* WORK REQUEST: The entries that follow include a run beginning at the line with "POLRES PRABUMULIH [menuitem] (174, 139)" and ending at the line with "Roses Heart With Cho.... (34, 1148)"; restate that run word for word and leave the rest out.

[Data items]
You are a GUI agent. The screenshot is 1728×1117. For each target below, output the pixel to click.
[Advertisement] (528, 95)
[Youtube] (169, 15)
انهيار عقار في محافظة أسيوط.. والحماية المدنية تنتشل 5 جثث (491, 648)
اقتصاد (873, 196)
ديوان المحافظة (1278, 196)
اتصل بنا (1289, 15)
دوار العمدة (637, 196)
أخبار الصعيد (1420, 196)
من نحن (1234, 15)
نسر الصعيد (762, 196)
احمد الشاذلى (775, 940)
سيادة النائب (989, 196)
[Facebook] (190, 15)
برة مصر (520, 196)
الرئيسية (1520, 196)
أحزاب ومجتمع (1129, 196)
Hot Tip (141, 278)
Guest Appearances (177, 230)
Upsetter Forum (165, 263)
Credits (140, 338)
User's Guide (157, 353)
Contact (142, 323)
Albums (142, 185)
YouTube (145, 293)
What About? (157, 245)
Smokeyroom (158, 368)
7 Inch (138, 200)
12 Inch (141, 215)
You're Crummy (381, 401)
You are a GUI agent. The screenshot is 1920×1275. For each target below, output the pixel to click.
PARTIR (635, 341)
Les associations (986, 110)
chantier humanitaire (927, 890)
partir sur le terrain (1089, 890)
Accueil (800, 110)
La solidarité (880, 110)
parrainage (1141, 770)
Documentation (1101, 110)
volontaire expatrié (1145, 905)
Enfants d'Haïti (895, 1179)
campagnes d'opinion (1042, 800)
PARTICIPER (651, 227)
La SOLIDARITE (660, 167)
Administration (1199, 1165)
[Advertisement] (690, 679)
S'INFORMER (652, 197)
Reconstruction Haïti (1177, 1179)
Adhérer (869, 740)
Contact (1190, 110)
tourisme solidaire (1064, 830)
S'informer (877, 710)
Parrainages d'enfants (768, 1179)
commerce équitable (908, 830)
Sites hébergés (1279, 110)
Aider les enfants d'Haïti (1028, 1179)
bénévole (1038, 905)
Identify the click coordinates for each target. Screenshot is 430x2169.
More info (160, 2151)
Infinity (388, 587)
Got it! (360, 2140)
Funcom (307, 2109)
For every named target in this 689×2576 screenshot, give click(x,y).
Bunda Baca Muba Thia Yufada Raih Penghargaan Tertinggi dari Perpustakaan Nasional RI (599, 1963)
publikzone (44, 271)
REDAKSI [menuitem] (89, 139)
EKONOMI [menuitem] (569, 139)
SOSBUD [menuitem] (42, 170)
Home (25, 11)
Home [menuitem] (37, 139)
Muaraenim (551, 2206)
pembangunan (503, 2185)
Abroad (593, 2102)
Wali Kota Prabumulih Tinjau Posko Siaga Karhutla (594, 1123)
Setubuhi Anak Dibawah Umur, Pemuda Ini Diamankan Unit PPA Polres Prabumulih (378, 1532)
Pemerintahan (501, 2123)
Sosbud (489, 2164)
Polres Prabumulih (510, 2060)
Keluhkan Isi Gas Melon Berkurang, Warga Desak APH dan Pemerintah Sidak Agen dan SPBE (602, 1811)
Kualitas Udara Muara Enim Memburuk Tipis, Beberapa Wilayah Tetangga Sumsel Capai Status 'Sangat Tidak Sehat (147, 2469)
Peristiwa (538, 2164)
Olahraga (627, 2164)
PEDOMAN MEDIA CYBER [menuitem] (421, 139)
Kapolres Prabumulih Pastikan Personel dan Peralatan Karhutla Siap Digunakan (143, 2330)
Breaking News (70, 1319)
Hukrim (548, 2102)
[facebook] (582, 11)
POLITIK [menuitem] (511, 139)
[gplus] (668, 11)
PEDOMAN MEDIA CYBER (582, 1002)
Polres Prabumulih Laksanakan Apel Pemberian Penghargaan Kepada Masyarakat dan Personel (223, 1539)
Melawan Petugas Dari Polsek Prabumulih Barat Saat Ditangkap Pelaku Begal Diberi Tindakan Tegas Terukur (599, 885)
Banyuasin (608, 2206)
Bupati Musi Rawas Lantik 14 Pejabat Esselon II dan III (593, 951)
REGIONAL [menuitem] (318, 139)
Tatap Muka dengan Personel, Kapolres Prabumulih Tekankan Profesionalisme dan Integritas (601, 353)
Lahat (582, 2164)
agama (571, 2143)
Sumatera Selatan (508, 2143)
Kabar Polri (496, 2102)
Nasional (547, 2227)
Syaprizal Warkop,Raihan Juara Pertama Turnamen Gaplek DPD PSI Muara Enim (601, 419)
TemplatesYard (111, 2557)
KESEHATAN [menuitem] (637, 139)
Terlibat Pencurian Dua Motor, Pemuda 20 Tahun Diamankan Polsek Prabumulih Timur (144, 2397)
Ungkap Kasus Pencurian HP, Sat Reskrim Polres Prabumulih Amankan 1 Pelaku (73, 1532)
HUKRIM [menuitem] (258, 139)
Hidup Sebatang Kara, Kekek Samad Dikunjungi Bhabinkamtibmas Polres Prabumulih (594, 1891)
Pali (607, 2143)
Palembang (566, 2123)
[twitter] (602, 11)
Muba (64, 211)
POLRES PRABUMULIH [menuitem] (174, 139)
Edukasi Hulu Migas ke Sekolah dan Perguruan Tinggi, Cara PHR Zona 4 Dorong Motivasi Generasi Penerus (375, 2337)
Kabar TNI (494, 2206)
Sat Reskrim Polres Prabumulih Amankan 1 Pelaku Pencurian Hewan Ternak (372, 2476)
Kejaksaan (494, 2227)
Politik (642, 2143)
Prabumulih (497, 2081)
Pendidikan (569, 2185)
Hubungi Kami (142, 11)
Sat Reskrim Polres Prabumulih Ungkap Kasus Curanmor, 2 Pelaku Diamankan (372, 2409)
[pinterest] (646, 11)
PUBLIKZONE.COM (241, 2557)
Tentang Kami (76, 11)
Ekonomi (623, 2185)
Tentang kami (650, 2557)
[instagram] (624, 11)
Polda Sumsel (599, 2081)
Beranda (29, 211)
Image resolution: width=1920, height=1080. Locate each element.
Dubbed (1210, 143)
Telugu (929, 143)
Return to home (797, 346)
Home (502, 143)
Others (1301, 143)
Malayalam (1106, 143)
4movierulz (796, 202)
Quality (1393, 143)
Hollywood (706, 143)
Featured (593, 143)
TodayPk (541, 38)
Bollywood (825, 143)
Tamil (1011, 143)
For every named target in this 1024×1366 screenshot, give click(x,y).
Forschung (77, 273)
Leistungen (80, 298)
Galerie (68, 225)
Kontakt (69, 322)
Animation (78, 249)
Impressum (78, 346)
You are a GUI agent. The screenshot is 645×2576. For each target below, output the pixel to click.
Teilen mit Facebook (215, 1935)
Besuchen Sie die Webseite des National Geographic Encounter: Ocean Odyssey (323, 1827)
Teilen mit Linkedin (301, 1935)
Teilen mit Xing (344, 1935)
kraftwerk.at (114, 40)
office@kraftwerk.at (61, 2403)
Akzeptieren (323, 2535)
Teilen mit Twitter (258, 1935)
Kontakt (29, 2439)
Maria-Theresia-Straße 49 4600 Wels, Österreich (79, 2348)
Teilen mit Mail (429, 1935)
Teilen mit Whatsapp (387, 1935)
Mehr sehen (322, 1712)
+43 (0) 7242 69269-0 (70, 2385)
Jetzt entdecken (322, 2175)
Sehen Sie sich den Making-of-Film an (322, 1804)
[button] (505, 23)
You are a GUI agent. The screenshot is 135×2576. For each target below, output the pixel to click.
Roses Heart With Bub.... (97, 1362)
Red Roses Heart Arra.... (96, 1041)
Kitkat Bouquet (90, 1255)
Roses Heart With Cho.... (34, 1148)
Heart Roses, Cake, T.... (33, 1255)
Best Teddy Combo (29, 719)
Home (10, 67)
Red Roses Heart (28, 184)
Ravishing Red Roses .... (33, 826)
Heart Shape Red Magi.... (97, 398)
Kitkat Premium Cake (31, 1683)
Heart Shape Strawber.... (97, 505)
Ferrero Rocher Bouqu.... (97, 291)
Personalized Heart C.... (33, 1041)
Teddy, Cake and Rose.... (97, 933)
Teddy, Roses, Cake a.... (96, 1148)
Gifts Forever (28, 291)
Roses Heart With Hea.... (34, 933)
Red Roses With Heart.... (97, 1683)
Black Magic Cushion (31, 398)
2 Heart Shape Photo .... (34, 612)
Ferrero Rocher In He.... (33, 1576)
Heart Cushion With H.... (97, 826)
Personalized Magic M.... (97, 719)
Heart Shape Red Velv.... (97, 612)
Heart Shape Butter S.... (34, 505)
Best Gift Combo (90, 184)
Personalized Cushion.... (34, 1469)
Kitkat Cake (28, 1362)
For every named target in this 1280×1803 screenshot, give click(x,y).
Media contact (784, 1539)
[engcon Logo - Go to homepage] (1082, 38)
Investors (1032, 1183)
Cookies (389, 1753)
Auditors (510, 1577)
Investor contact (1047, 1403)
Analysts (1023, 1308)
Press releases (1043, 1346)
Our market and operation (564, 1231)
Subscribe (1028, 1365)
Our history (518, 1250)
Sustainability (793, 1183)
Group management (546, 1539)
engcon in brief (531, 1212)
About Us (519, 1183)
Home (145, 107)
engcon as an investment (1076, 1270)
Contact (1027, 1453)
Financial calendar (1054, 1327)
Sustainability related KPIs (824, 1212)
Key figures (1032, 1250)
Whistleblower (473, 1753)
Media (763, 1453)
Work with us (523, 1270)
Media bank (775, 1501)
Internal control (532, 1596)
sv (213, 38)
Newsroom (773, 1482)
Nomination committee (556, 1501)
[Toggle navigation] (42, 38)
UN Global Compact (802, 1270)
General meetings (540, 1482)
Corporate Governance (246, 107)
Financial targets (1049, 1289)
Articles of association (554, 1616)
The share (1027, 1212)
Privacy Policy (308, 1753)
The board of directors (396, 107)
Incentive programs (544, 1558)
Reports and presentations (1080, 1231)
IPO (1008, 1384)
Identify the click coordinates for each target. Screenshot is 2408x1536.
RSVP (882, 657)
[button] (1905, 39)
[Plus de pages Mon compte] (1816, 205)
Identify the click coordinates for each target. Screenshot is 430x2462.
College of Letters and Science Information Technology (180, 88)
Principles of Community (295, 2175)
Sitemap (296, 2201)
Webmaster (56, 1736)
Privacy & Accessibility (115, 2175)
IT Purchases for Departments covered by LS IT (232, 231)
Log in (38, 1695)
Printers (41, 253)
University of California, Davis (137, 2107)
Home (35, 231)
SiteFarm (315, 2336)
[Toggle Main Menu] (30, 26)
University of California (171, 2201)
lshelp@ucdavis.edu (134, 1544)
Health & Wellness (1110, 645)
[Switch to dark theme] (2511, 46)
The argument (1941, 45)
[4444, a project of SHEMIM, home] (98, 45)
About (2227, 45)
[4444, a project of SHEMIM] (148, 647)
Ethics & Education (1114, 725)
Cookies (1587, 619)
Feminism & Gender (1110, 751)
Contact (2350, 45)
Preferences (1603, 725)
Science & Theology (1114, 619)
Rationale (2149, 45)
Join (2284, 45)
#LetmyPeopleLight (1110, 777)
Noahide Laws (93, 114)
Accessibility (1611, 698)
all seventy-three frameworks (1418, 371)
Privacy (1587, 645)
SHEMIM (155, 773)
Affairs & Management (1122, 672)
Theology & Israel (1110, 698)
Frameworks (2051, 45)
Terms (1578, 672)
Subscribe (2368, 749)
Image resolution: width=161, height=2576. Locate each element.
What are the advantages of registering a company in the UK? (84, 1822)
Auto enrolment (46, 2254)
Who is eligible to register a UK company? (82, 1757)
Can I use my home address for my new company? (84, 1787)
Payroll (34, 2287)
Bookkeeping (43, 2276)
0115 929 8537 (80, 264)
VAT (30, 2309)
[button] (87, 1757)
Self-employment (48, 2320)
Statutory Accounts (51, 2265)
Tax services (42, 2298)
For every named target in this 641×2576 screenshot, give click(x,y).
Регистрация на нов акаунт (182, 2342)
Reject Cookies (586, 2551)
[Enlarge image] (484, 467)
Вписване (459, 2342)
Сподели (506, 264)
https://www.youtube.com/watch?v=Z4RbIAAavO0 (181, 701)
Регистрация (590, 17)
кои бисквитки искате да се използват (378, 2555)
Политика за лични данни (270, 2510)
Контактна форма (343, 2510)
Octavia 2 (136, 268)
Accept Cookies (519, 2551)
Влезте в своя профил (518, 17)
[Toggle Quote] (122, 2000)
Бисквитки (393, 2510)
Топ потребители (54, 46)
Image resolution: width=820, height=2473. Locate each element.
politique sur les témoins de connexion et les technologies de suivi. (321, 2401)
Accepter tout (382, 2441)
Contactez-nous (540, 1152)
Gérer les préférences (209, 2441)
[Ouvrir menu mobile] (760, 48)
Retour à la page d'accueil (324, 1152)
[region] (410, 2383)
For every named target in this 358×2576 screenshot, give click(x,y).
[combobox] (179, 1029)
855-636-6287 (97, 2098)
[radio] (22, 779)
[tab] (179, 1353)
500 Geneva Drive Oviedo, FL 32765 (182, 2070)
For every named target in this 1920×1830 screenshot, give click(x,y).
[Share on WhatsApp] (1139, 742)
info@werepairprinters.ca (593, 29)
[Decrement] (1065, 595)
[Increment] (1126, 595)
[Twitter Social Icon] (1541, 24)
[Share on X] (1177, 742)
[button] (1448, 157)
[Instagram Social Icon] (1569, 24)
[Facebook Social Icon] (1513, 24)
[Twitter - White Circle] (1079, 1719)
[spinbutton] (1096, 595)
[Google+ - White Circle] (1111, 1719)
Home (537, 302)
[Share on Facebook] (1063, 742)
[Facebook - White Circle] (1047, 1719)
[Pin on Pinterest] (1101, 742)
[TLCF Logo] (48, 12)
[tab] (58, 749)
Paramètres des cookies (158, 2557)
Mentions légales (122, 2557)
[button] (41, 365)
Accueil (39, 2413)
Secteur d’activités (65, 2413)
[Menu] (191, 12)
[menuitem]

* RESPONSE BOX:
POLRES PRABUMULIH [menuitem] (174, 139)
Edukasi Hulu Migas ke Sekolah dan Perguruan Tinggi, Cara PHR Zona 4 Dorong Motivasi Generasi Penerus (375, 2337)
Kabar TNI (494, 2206)
Sat Reskrim Polres Prabumulih Amankan 1 Pelaku Pencurian Hewan Ternak (372, 2476)
Kejaksaan (494, 2227)
Politik (642, 2143)
Prabumulih (497, 2081)
Pendidikan (569, 2185)
Hubungi Kami (142, 11)
Sat Reskrim Polres Prabumulih Ungkap Kasus Curanmor, 2 Pelaku Diamankan (372, 2409)
[pinterest] (646, 11)
PUBLIKZONE.COM (241, 2557)
Tentang Kami (76, 11)
Ekonomi (623, 2185)
Tentang kami (650, 2557)
[instagram] (624, 11)
Polda Sumsel (599, 2081)
Beranda (29, 211)
Image resolution: width=1920, height=1080. Locate each element.
Dubbed (1210, 143)
Telugu (929, 143)
Return to home (797, 346)
Home (502, 143)
Others (1301, 143)
Malayalam (1106, 143)
4movierulz (796, 202)
Quality (1393, 143)
Hollywood (706, 143)
Featured (593, 143)
TodayPk (541, 38)
Bollywood (825, 143)
Tamil (1011, 143)
For every named target in this 1024×1366 screenshot, give click(x,y).
Forschung (77, 273)
Leistungen (80, 298)
Galerie (68, 225)
Kontakt (69, 322)
Animation (78, 249)
Impressum (78, 346)
You are a GUI agent. The screenshot is 645×2576. For each target below, output the pixel to click.
Teilen mit Facebook (215, 1935)
Besuchen Sie die Webseite des National Geographic Encounter: Ocean Odyssey (323, 1827)
Teilen mit Linkedin (301, 1935)
Teilen mit Xing (344, 1935)
kraftwerk.at (114, 40)
office@kraftwerk.at (61, 2403)
Akzeptieren (323, 2535)
Teilen mit Twitter (258, 1935)
Kontakt (29, 2439)
Maria-Theresia-Straße 49 4600 Wels, Österreich (79, 2348)
Teilen mit Mail (429, 1935)
Teilen mit Whatsapp (387, 1935)
Mehr sehen (322, 1712)
+43 (0) 7242 69269-0 (70, 2385)
Jetzt entdecken (322, 2175)
Sehen Sie sich den Making-of-Film an (322, 1804)
[button] (505, 23)
You are a GUI agent. The screenshot is 135×2576. For each target below, output the pixel to click.
Roses Heart With Bub.... (97, 1362)
Red Roses Heart Arra.... (96, 1041)
Kitkat Bouquet (90, 1255)
Roses Heart With Cho.... (34, 1148)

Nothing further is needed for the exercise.